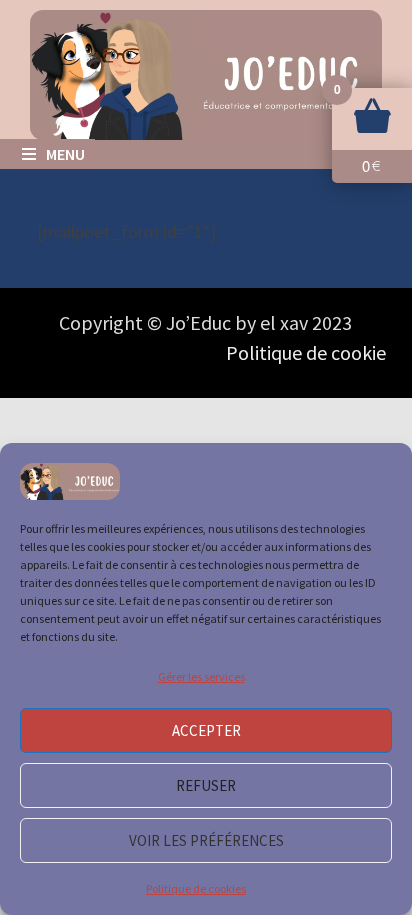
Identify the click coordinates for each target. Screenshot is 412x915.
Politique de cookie (306, 352)
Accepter (206, 730)
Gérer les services (201, 676)
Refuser (206, 785)
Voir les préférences (206, 840)
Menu (65, 154)
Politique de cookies (196, 888)
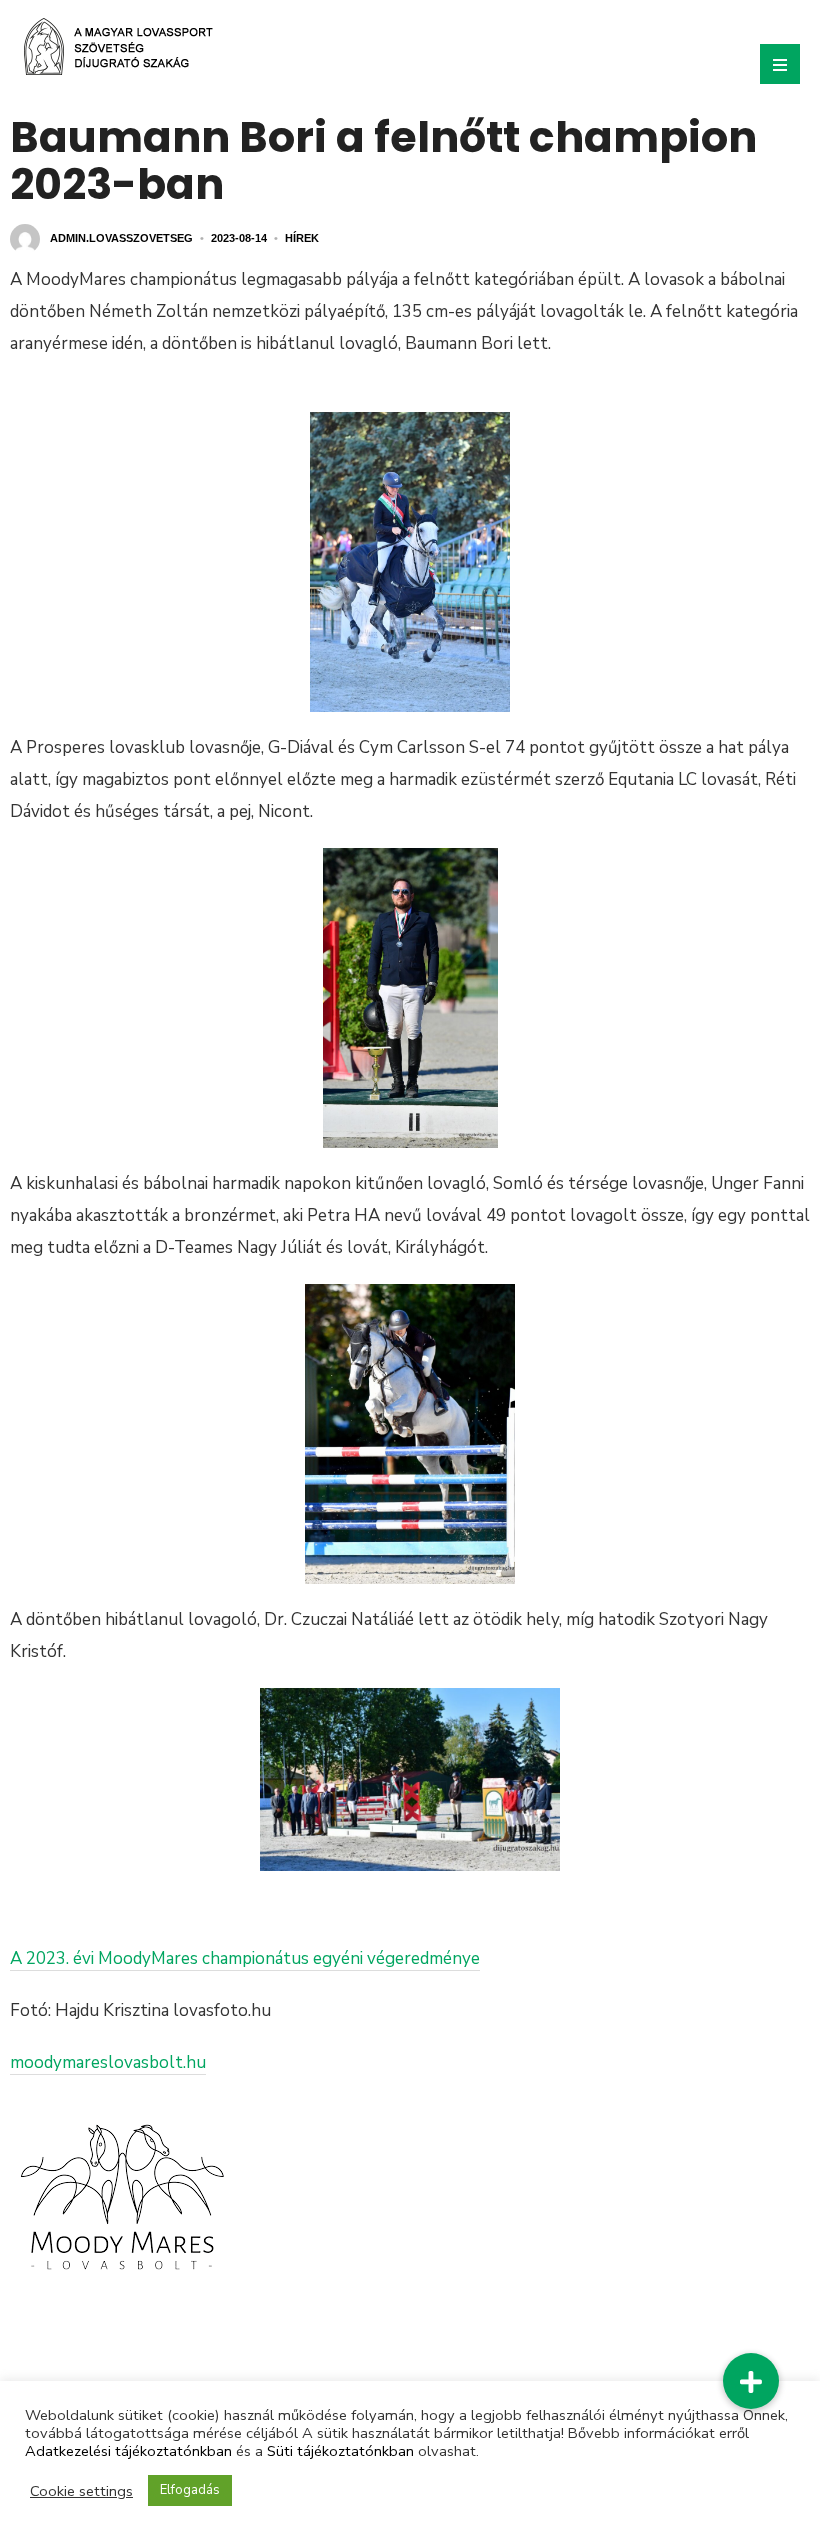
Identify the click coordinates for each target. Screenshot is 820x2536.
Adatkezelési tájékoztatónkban (128, 2451)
##########
Tail of the listing, starting at the line with "Screenshot is 820x2536." and ending at the last line: output it exactly and add nothing.

Identify the click coordinates for each target. Screenshot is 820x2536.
Adatkezelési tájékoztatónkban (128, 2451)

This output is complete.